O ministro Edson Fachin, do Supremo Tribunal Federal (STF), determinou nesta quarta-feira (24) que as mídias juntadas no inquérito decorrente da delação premiada do empresário Joesley Batista passem a tramitar em segredo de Justiça. A decisão foi tomada após a divulgação de diálogo entre o jornalista Reinaldo Azevedo e Andrea Neves, irmã do senador afastado Aécio Neves. A Procuradoria-Geral da República e a Polícia Federal negam responsabilidade sobre a quebra do sigilo da fonte do jornalista.
Publicado pelo site BuzzFeed Brasil, o diálogo entre o jornalista e sua fonte está gravado em uma das mídias que agora passam a tramitar em segredo de justiça. Na transcrição, o jornalista critica a revista Veja, veículo para o qual trabalhava. Em nota no blog que mantinha no site da revista, Azevedo anuncia seu pedido de demissão e diz que teve o sigilo da fonte quebrado como forma de intimidação por ser crítico da condução da Operação Lava Jato.

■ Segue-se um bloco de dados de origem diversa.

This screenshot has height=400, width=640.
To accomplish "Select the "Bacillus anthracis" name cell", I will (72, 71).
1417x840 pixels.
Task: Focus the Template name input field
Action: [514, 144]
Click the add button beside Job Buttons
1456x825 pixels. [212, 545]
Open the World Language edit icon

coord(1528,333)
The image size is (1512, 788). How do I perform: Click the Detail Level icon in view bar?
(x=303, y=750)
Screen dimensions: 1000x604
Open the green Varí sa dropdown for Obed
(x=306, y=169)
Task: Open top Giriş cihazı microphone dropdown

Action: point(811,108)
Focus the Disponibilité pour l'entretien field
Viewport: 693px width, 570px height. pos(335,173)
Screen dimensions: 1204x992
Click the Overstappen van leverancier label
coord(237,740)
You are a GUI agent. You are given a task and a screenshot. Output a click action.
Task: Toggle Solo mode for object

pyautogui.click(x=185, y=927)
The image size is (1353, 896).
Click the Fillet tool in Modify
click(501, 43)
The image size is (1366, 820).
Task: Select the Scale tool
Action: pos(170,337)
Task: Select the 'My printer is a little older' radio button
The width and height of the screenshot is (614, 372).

"O que se tem aí caracteriza um estado policial. Uma garantia constitucional de um indivíduo está sendo agredida por algo que nada tem a ver com a investigação", aponta o jornalista. "Há também uma agressão a uma das garantias que tem a profissão. A menos que um crime esteja sendo cometido, o sigilo da conversa de um jornalista com sua fonte é um dos pilares do jornalismo", destacou.
No despacho em que manda retirar as mídias dos autos da Ação Cautelar 4316, o ministro Fachin assinala que "as mídias juntadas às folhas 249 e 386 não contêm apenas os diálogos referidos nos relatórios [da PF] a que foram elas anexadas". Embora tanto a PGR quanto a PF concordem que os áudios "não diziam respeito ao objeto da investigação", a conversa acabou disponibilizada à imprensa quando Fachin levantou parcialmente o sigilo da delação.
Em nota, a Associação Brasileira de Imprensa (ABI) atribui à PGR a violação do sigilo da fonte. Para a associação, a PGR não só infringiu o Artigo 5º da Constituição Federal, como cometeu "grave ofensa" contra a liberdade de imprensa: "Ao anexar a gravação da PF aos autos do inquérito que investiga o senador mineiro, a PGR jamais poderia incluir a transcrição de uma conversa do jornalista com sua fonte, o que representou quebra de sigilo, um dos direitos assegurados pela Constituição Federal".
PGR
Em nota, a Procuradoria-Geral da República (PGR) negou ter anexado as conversas de Reinaldo Azevedo com Andrea Neves ao inquérito. "A PGR não anexou, não divulgou, não transcreveu, não utilizou como fundamento de nenhum pedido, nem juntou o referido diálogo aos autos da Ação Cautelar 4316", diz a procuradoria em nota divulgada na noite de terça-feira (23).
A PGR afirma que, como a vista à ação cautelar só foi aberta ontem pelo ministro Edson Fachin, ainda não teve sequer oportunidade de pedir a juntada de quaisquer documentos ao inquérito. "Todas as conversas utilizadas pela PGR em suas petições constam tão somente dos relatórios produzidos pela Polícia Federal, que destaca os diálogos que podem ser relevantes para o fato investigado. Neste caso específico, não foi apontada a referida conversa".
PF
Já a Polícia Federal reiterou que os áudios tornados públicos na tarde dessa terça-feira não fazem parte dos autos da ação, pois as conversas não têm nenhuma ligação com a investigação. "O referido diálogo não foi lançado em qualquer dos autos circunstanciados produzidos no âmbito da mencionada ação cautelar, uma vez que referidas conversas não diziam respeito ao objeto da investigação".
Além de confirmar que a conversa de Andrea com o jornalista foi gravada com autorização do ministro Edson Fachin porque a irmã do senador Aécio Neves estava sendo investigada, a PF acrescenta que, segundo a Lei 9.296/96, que regulamenta a interceptação de comunicações telefônicas, só o ministro pode decidir pela inutilização de áudios que não sejam de interesse da investigação. Segundo a PF, no entanto, a PGR teve acesso às interceptações, na íntegra, após 28 de abril.
STF
A reportagem tentou ouvir o STF sobre a veiculação das conversas e a decisão do ministro Edson Fachin de voltar a determinar o sigilo de parte dos autos, mas ainda não obteve respostas. A presidenta da Corte, ministra Cármen Lúcia, contudo, divulgou nota afirmando que o STF "tem jurisprudência consolidada no sentido de se respeitar integralmente o direito constitucional ao sigilo da fonte". A ministra reitera o compromisso de lutar e garantir o integral respeito aos direitos constitucionais.